I have owned my gorgeous ex racer for 2 years now. He is 16 and I would love any info, especially pics of him in when he was younger. I have contacted the training yard he came from but have had no joy there. He is called Vincent Van Gogh, his sire was Executive Perk and he was on a yard in the Somerset region. He was with Mark Pitman for much of his younger racing days. (steeplchaser)

Any ideas anyone??

I have found his form on racing post, but it's pics I'm after really. Is this an impossible ask???? 

Thanks


----------



## Miss L Toe (30 November 2011)

I will try to find you the name of some professional photographers
try 
http://www.nickhorlerphotography.co.uk/gallery_194368.html
http://www.racing-chronicle.co.uk/photo-store/
the record of his racing on Racing Post.........
http://www.racingpost.com/horses/ho...=horse_race_record&bottomHorseTabs=horse_form
......tells us he would not be in any winners photos [not on RP photo gallery] so you are only looking for photos on the database of local photographers or the connections.
Bernard Parkin has a lot of years in racing, may be worth emailing him
http://www.directoryoftheturf.com/profile.cfm/searchid/17773


----------



## Miss L Toe (30 November 2011)

I have been chatting to Bernard and he does not have any pics :[


----------



## ChristmasPixie (30 November 2011)

Thank you so much for trying. I didn't know where to start!! I think he won a couple of races, but I guess not all of them get photographed??

I will definitely look into those links you sent me though.

Thanks again


----------



## MuddyTB (30 November 2011)

Afraid I can't help with your boy but I managed to get photos of my ex-racer by checking his record on racing post then contacting the various courses and asking who the course photographers were.

I then contacted a few of them and got lucky with one. Hope you find something and good luck.


----------



## ChristmasPixie (30 November 2011)

Thanks MuddyTB, I shall do that!


----------



## mastermax (30 November 2011)

Hi I found pictures and a dvd of our ex racers by finding the relevant race through racing post and then contacting Race Tech. they sent me the full DVD of one of ours winning race which is fabulous to have. good Luck


----------



## superpony (30 November 2011)

I found the best way to find pictures is to look at the racecourses they raced at and then look for the photographers who worked at those racecourses.

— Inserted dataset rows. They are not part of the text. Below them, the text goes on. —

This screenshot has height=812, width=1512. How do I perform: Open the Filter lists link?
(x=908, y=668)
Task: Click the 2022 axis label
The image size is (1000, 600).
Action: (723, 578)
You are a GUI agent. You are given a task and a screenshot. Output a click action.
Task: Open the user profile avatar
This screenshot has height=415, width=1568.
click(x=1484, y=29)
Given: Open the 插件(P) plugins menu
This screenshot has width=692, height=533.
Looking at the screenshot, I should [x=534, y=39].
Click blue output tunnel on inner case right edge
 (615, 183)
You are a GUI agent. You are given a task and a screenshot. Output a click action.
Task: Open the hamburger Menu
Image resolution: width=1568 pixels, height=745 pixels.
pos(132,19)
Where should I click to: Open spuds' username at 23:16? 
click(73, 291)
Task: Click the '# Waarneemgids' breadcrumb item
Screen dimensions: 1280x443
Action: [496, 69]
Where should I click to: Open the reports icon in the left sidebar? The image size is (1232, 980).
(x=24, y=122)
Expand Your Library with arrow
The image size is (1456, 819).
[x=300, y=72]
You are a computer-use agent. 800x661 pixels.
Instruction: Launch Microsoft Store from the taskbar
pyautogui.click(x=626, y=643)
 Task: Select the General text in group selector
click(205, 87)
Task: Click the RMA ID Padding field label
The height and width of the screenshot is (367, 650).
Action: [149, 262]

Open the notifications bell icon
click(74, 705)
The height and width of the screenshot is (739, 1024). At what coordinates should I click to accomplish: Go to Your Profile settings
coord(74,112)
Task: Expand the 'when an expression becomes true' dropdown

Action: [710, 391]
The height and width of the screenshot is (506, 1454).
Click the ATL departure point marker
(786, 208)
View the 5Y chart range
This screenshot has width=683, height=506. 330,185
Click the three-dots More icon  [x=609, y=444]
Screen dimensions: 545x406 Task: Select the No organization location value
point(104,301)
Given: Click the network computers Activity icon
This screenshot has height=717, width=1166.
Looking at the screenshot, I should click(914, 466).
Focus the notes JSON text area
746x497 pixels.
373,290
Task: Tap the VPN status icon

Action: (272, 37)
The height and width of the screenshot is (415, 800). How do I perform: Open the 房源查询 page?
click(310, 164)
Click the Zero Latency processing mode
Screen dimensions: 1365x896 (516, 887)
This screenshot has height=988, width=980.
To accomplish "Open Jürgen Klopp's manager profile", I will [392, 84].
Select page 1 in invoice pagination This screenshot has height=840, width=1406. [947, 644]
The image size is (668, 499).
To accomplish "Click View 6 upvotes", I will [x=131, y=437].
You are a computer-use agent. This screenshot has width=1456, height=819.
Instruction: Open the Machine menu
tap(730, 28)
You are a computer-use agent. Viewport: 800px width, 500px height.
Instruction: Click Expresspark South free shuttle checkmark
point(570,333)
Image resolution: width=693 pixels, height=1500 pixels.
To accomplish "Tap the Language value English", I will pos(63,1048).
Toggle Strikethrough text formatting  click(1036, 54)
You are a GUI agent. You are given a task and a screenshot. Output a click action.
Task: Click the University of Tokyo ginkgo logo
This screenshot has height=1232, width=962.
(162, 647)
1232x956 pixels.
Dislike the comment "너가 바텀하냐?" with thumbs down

By either searching on the racing post list of photographers and by contacting the racecourses and asking for their list of photographers.


----------



## ChristmasPixie (1 December 2011)

Thank you everyone, I know where to start now!


----------



## humblepie (1 December 2011)

Thanks for the Racing Chronicle link, have found some more of my recently acquired one.


----------



## lillith (1 December 2011)

http://www.racingpost.com/horses/ho...=photo_tab_content&bottomHorseTabs=horse_form

I'm not sure if I got the link right so you might have to copy and paste but this looks like the right horse and has a race record, it might be a good place to start?


----------